_Exercise aim_: Read the data and repeat all of it exactly.

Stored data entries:

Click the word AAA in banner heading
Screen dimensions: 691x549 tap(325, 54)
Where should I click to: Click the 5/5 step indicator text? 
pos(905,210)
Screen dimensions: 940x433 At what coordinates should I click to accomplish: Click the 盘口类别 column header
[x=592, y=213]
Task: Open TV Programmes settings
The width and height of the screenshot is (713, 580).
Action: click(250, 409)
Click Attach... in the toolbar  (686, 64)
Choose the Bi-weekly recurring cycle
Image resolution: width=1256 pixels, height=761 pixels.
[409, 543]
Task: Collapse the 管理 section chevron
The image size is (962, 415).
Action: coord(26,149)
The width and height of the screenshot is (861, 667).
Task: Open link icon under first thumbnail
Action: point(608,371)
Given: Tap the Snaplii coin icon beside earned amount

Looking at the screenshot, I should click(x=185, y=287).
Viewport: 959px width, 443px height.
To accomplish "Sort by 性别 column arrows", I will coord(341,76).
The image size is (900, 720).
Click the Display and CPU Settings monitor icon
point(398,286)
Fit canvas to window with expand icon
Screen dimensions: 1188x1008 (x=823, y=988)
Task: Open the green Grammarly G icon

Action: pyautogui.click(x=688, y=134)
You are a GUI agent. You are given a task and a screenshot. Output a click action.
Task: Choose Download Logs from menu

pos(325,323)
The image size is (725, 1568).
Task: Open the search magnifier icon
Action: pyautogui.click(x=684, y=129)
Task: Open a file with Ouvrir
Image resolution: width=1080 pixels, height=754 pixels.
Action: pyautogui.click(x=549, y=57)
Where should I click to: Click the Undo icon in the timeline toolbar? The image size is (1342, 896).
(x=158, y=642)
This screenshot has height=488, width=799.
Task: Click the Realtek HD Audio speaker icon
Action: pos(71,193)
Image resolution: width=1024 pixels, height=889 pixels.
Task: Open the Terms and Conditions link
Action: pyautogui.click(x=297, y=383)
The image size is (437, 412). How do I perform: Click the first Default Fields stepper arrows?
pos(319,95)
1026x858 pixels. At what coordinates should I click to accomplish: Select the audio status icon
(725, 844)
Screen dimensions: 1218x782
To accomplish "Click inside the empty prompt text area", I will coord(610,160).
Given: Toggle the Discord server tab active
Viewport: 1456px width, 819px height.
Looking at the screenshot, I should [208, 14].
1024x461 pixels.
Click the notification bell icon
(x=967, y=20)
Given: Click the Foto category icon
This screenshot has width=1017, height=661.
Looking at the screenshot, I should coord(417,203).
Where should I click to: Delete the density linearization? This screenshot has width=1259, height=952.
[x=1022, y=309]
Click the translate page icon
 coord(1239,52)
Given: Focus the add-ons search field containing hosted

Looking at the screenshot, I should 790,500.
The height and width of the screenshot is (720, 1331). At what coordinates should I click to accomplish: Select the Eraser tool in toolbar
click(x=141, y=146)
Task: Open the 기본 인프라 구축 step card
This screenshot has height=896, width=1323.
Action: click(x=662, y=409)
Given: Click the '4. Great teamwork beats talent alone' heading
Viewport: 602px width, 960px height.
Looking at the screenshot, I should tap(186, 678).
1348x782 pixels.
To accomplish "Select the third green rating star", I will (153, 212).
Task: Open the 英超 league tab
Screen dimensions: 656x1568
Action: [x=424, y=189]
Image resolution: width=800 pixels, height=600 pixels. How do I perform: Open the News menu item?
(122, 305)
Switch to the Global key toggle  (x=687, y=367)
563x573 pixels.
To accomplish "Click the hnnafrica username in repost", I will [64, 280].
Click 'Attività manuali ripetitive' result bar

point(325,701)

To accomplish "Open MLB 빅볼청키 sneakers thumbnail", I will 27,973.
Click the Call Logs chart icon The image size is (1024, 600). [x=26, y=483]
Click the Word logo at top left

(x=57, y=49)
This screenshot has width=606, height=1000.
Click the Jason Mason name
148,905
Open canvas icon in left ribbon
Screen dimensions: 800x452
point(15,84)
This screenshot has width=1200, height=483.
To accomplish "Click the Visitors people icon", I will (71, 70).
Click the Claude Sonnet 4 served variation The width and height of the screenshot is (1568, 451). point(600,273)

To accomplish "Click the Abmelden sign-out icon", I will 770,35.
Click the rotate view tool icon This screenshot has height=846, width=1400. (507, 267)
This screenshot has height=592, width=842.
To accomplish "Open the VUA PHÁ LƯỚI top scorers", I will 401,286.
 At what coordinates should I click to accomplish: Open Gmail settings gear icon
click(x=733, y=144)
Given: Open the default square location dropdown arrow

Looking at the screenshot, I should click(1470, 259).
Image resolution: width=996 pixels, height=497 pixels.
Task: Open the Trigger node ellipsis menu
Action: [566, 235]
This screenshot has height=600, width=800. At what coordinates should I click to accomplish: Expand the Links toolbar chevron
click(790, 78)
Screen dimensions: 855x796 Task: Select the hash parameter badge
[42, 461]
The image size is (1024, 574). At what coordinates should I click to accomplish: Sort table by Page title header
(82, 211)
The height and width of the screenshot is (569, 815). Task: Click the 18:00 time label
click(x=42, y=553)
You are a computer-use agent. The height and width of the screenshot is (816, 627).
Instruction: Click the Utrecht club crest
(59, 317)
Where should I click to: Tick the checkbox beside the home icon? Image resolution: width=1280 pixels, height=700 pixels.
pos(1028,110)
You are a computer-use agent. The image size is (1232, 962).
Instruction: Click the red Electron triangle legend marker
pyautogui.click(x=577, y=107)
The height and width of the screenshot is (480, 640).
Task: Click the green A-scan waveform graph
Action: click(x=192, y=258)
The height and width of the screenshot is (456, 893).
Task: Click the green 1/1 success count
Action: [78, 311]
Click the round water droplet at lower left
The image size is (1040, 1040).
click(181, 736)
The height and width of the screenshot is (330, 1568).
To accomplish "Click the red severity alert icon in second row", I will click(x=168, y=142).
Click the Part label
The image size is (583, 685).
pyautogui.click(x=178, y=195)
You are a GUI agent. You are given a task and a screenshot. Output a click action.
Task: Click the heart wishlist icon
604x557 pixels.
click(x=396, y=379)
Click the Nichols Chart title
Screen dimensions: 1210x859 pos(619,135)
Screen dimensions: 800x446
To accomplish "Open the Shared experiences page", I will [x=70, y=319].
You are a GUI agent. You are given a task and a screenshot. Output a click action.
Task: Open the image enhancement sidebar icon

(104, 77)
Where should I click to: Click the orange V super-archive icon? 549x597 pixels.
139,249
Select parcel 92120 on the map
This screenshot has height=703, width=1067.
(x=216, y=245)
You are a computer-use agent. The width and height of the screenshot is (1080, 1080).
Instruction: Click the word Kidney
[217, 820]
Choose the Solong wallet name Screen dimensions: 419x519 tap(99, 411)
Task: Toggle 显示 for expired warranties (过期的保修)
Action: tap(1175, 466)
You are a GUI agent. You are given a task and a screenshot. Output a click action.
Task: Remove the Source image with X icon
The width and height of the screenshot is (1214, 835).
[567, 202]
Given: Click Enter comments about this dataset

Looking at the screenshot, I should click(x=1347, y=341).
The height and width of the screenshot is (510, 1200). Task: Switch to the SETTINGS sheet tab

_Written reply_:
Click the word AAA in banner heading
Screen dimensions: 691x549 tap(325, 54)
Where should I click to: Click the 5/5 step indicator text? 
pos(905,210)
Screen dimensions: 940x433 At what coordinates should I click to accomplish: Click the 盘口类别 column header
[x=592, y=213]
Task: Open TV Programmes settings
The width and height of the screenshot is (713, 580).
Action: click(250, 409)
Click Attach... in the toolbar  (686, 64)
Choose the Bi-weekly recurring cycle
Image resolution: width=1256 pixels, height=761 pixels.
[409, 543]
Task: Collapse the 管理 section chevron
The image size is (962, 415).
Action: coord(26,149)
The width and height of the screenshot is (861, 667).
Task: Open link icon under first thumbnail
Action: point(608,371)
Given: Tap the Snaplii coin icon beside earned amount

Looking at the screenshot, I should click(x=185, y=287).
Viewport: 959px width, 443px height.
To accomplish "Sort by 性别 column arrows", I will coord(341,76).
The image size is (900, 720).
Click the Display and CPU Settings monitor icon
point(398,286)
Fit canvas to window with expand icon
Screen dimensions: 1188x1008 (x=823, y=988)
Task: Open the green Grammarly G icon

Action: pyautogui.click(x=688, y=134)
You are a GUI agent. You are given a task and a screenshot. Output a click action.
Task: Choose Download Logs from menu

pos(325,323)
The image size is (725, 1568).
Task: Open the search magnifier icon
Action: pyautogui.click(x=684, y=129)
Task: Open a file with Ouvrir
Image resolution: width=1080 pixels, height=754 pixels.
Action: pyautogui.click(x=549, y=57)
Where should I click to: Click the Undo icon in the timeline toolbar? The image size is (1342, 896).
(x=158, y=642)
This screenshot has height=488, width=799.
Task: Click the Realtek HD Audio speaker icon
Action: pos(71,193)
Image resolution: width=1024 pixels, height=889 pixels.
Task: Open the Terms and Conditions link
Action: pyautogui.click(x=297, y=383)
The image size is (437, 412). How do I perform: Click the first Default Fields stepper arrows?
pos(319,95)
1026x858 pixels. At what coordinates should I click to accomplish: Select the audio status icon
(725, 844)
Screen dimensions: 1218x782
To accomplish "Click inside the empty prompt text area", I will coord(610,160).
Given: Toggle the Discord server tab active
Viewport: 1456px width, 819px height.
Looking at the screenshot, I should [208, 14].
1024x461 pixels.
Click the notification bell icon
(x=967, y=20)
Given: Click the Foto category icon
This screenshot has width=1017, height=661.
Looking at the screenshot, I should coord(417,203).
Where should I click to: Delete the density linearization? This screenshot has width=1259, height=952.
[x=1022, y=309]
Click the translate page icon
 coord(1239,52)
Given: Focus the add-ons search field containing hosted

Looking at the screenshot, I should 790,500.
The height and width of the screenshot is (720, 1331). At what coordinates should I click to accomplish: Select the Eraser tool in toolbar
click(x=141, y=146)
Task: Open the 기본 인프라 구축 step card
This screenshot has height=896, width=1323.
Action: click(x=662, y=409)
Given: Click the '4. Great teamwork beats talent alone' heading
Viewport: 602px width, 960px height.
Looking at the screenshot, I should tap(186, 678).
1348x782 pixels.
To accomplish "Select the third green rating star", I will (153, 212).
Task: Open the 英超 league tab
Screen dimensions: 656x1568
Action: [x=424, y=189]
Image resolution: width=800 pixels, height=600 pixels. How do I perform: Open the News menu item?
(122, 305)
Switch to the Global key toggle  (x=687, y=367)
563x573 pixels.
To accomplish "Click the hnnafrica username in repost", I will [64, 280].
Click 'Attività manuali ripetitive' result bar

point(325,701)

To accomplish "Open MLB 빅볼청키 sneakers thumbnail", I will 27,973.
Click the Call Logs chart icon The image size is (1024, 600). [x=26, y=483]
Click the Word logo at top left

(x=57, y=49)
This screenshot has width=606, height=1000.
Click the Jason Mason name
148,905
Open canvas icon in left ribbon
Screen dimensions: 800x452
point(15,84)
This screenshot has width=1200, height=483.
To accomplish "Click the Visitors people icon", I will (71, 70).
Click the Claude Sonnet 4 served variation The width and height of the screenshot is (1568, 451). point(600,273)

To accomplish "Click the Abmelden sign-out icon", I will 770,35.
Click the rotate view tool icon This screenshot has height=846, width=1400. (507, 267)
This screenshot has height=592, width=842.
To accomplish "Open the VUA PHÁ LƯỚI top scorers", I will 401,286.
 At what coordinates should I click to accomplish: Open Gmail settings gear icon
click(x=733, y=144)
Given: Open the default square location dropdown arrow

Looking at the screenshot, I should click(1470, 259).
Image resolution: width=996 pixels, height=497 pixels.
Task: Open the Trigger node ellipsis menu
Action: [566, 235]
This screenshot has height=600, width=800. At what coordinates should I click to accomplish: Expand the Links toolbar chevron
click(790, 78)
Screen dimensions: 855x796 Task: Select the hash parameter badge
[42, 461]
The image size is (1024, 574). At what coordinates should I click to accomplish: Sort table by Page title header
(82, 211)
The height and width of the screenshot is (569, 815). Task: Click the 18:00 time label
click(x=42, y=553)
You are a computer-use agent. The height and width of the screenshot is (816, 627).
Instruction: Click the Utrecht club crest
(59, 317)
Where should I click to: Tick the checkbox beside the home icon? Image resolution: width=1280 pixels, height=700 pixels.
pos(1028,110)
You are a computer-use agent. The image size is (1232, 962).
Instruction: Click the red Electron triangle legend marker
pyautogui.click(x=577, y=107)
The height and width of the screenshot is (480, 640).
Task: Click the green A-scan waveform graph
Action: click(x=192, y=258)
The height and width of the screenshot is (456, 893).
Task: Click the green 1/1 success count
Action: [78, 311]
Click the round water droplet at lower left
The image size is (1040, 1040).
click(181, 736)
The height and width of the screenshot is (330, 1568).
To accomplish "Click the red severity alert icon in second row", I will click(x=168, y=142).
Click the Part label
The image size is (583, 685).
pyautogui.click(x=178, y=195)
You are a GUI agent. You are given a task and a screenshot. Output a click action.
Task: Click the heart wishlist icon
604x557 pixels.
click(x=396, y=379)
Click the Nichols Chart title
Screen dimensions: 1210x859 pos(619,135)
Screen dimensions: 800x446
To accomplish "Open the Shared experiences page", I will [x=70, y=319].
You are a GUI agent. You are given a task and a screenshot. Output a click action.
Task: Open the image enhancement sidebar icon

(104, 77)
Where should I click to: Click the orange V super-archive icon? 549x597 pixels.
139,249
Select parcel 92120 on the map
This screenshot has height=703, width=1067.
(x=216, y=245)
You are a computer-use agent. The width and height of the screenshot is (1080, 1080).
Instruction: Click the word Kidney
[217, 820]
Choose the Solong wallet name Screen dimensions: 419x519 tap(99, 411)
Task: Toggle 显示 for expired warranties (过期的保修)
Action: tap(1175, 466)
You are a GUI agent. You are given a task and a screenshot. Output a click action.
Task: Remove the Source image with X icon
The width and height of the screenshot is (1214, 835).
[567, 202]
Given: Click Enter comments about this dataset

Looking at the screenshot, I should click(x=1347, y=341).
The height and width of the screenshot is (510, 1200). Task: Switch to the SETTINGS sheet tab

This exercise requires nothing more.